Rescale everything in the data from the line that contains "Task: Select Desktop" down to the line that contains "pyautogui.click(x=250, y=584)", both included, and write it out again with all text kept, multiplying each coordinate in the answers by 2.05 and rounding to whole numbers, halves up. Give only those lines, and leave out the pictures.

=== Data for the task ===
--- START ---

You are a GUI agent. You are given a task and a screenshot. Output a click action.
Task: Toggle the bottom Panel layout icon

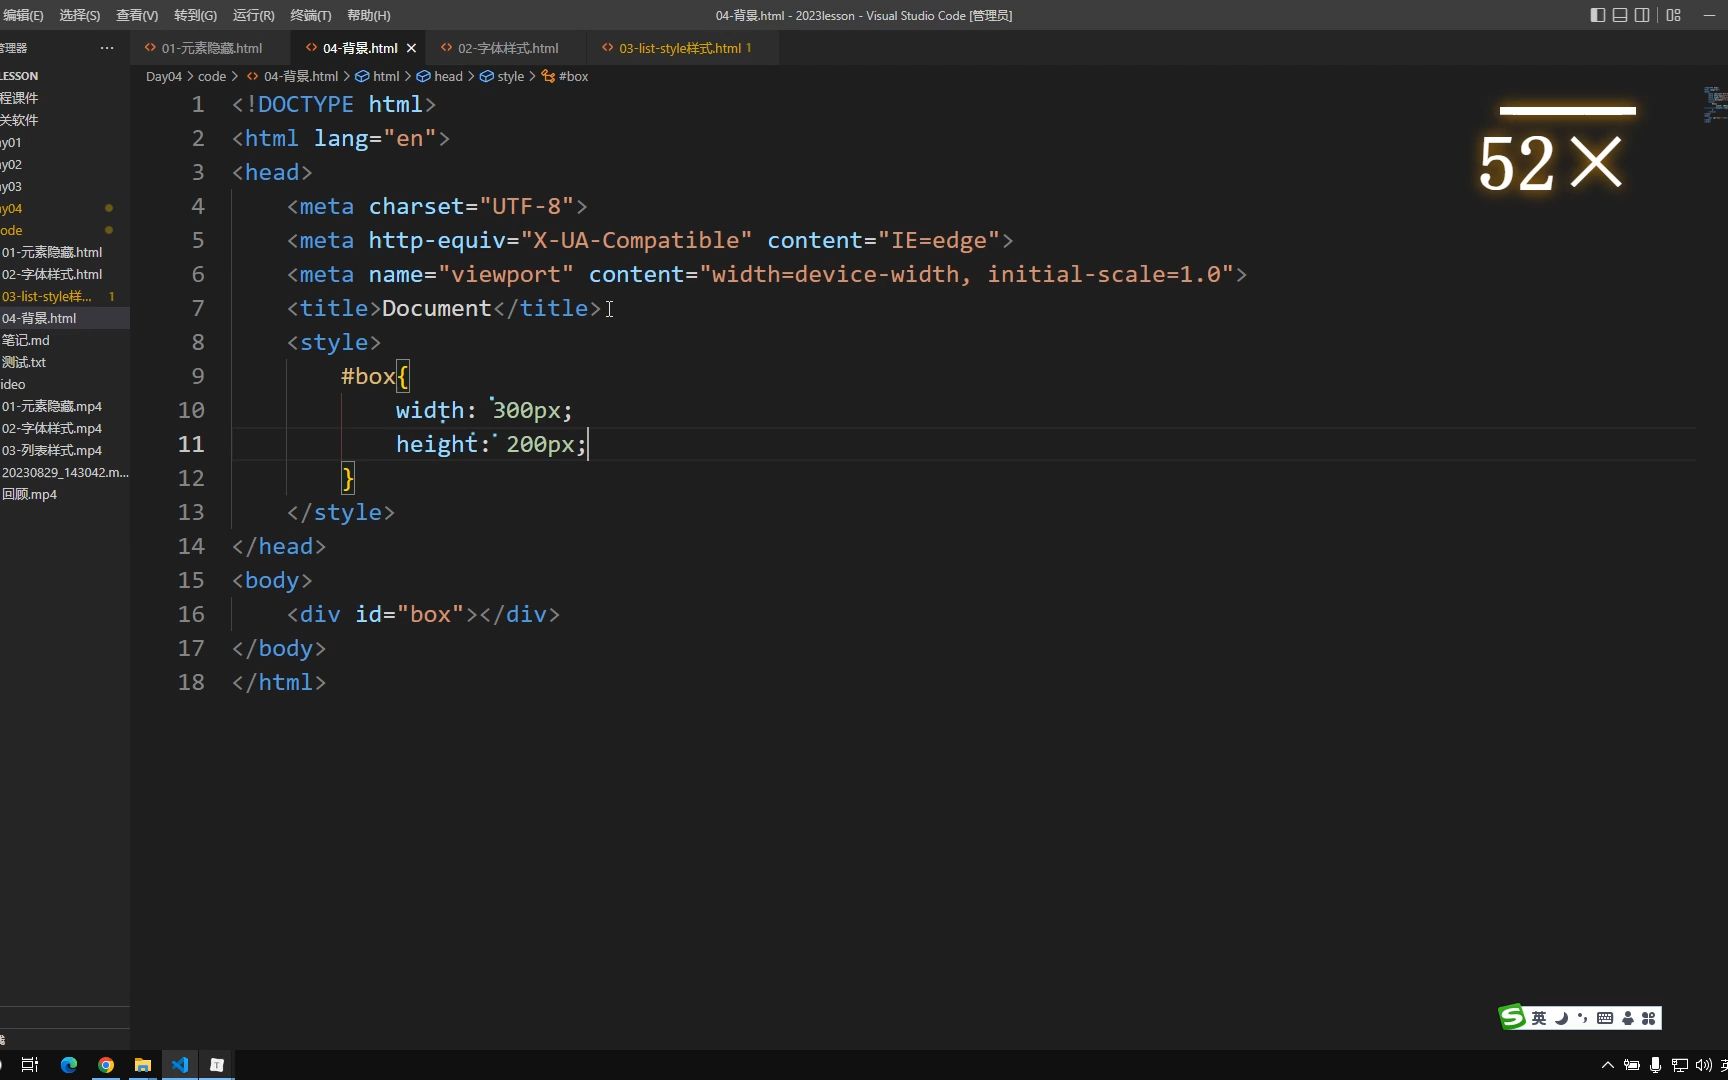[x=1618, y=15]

--- END ---
--- START ---

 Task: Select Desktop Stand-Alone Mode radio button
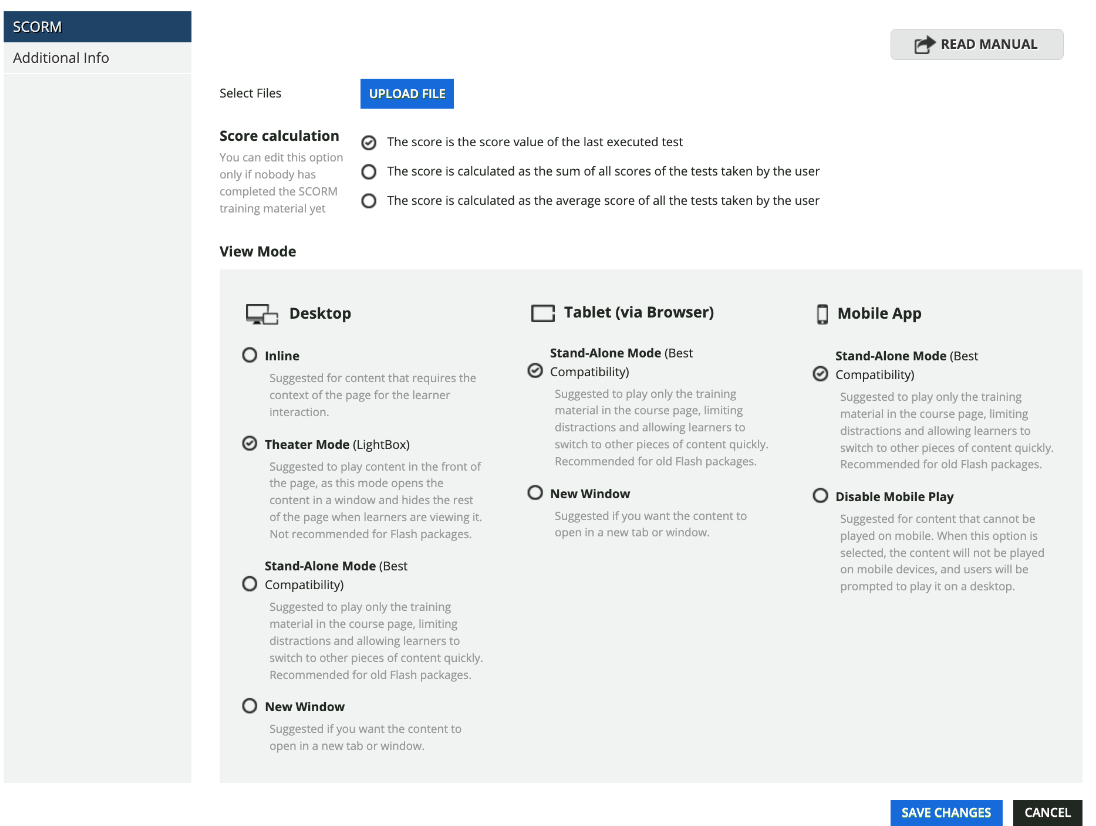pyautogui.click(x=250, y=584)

--- END ---

=== Solution to this task ===
 Task: Select Desktop Stand-Alone Mode radio button
pyautogui.click(x=513, y=1197)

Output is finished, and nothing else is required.